Whether palpitations are slow, fast, regular or irregular can help identify an arrhythmia.

Palpitations

This is being aware that the heart is beating. Palpitations are often normal and can be caused by strong emotions, exercising, lying on the left hand side and drinking caffeine or alcohol. They can also be abnormal and caused by arrhythmias.

“Tapping out” palpitations with a finger gives an indication of rate and rhythm and helps identify arrhythmias such as atrial fibrillation. This is the most common arrhythmia and its rhythm is described as “irregularly irregular”.

Dizziness and Blackouts

Important causes include arrhythmias, cardiomyopathy and valve disease. How long symptoms last helps to make a diagnosis. For instance, arrhythmias can cause blackouts after only 3 seconds. Therefore, there is usually very little warning. Blackouts due to arrhythmias can lead to very serious consequences after around 4 minutes. Therefore, those who come round have usually blacked out for only a short time. On coming round, recovery is generally quick.
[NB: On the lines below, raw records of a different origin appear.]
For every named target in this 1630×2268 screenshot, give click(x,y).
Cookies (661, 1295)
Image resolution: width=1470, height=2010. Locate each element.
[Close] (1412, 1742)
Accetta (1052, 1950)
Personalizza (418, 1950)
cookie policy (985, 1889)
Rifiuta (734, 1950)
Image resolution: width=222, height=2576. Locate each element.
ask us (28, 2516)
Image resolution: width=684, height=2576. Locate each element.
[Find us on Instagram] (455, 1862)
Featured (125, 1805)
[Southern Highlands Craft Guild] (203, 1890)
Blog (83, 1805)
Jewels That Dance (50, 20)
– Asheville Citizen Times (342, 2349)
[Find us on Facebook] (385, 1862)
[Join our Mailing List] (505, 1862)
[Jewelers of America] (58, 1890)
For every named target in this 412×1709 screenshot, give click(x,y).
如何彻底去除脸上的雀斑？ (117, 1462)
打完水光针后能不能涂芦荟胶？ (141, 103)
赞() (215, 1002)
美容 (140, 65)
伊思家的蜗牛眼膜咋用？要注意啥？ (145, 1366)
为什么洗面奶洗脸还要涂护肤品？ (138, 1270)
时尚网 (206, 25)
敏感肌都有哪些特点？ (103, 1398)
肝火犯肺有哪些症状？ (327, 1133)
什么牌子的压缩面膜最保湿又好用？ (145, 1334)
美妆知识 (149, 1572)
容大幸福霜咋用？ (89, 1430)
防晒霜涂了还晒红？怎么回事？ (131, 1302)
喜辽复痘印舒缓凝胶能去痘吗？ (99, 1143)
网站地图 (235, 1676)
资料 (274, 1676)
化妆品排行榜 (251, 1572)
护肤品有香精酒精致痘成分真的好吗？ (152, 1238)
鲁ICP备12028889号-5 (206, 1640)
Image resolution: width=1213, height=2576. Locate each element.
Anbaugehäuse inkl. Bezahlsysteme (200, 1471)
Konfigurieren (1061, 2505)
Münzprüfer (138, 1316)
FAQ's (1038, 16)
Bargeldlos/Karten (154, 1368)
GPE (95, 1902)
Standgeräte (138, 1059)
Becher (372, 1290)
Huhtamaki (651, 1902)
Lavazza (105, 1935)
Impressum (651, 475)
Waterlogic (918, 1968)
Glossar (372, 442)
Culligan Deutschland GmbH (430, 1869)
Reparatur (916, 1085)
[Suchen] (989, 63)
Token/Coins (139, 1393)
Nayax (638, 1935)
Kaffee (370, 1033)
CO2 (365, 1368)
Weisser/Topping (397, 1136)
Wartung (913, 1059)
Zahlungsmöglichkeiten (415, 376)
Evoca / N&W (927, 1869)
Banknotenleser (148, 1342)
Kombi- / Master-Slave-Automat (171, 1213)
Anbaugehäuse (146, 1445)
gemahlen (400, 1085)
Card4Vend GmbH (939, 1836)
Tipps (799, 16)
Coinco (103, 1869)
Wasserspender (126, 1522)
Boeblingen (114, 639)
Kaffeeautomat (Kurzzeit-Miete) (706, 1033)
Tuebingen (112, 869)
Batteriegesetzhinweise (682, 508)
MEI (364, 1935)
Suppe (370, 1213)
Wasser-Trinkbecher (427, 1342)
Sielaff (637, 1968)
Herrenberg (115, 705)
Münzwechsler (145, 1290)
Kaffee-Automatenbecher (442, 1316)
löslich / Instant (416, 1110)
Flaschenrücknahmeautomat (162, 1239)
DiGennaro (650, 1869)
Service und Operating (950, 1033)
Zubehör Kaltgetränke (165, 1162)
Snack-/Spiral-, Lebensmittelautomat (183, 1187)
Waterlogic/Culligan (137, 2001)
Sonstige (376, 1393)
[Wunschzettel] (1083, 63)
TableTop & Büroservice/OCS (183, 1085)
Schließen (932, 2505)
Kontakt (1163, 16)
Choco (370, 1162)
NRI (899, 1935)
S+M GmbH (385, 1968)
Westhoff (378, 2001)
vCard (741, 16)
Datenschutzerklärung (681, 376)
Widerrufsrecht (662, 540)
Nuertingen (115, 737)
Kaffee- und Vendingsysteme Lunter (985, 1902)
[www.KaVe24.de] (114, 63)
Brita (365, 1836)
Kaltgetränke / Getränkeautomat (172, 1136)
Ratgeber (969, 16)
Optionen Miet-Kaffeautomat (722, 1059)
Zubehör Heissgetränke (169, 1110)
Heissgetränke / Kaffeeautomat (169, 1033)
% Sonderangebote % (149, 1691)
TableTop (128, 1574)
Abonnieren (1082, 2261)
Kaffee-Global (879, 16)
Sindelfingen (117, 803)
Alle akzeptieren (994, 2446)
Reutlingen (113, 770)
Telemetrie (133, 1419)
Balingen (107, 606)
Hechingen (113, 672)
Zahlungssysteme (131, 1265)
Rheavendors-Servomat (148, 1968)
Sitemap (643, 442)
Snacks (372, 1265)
Fortunately, the most common cause of blackouts is not an arrhythmia but a type of fainting known as vasovagal syncope. These usually have a trigger such as seeing blood and usually, there is some warning during which blacking out can be avoided by lying down.

It can be seen that a careful description of symptoms helps to draw up a short list of possible diagnoses. Investigations are then usually required to confirm the diagnosis.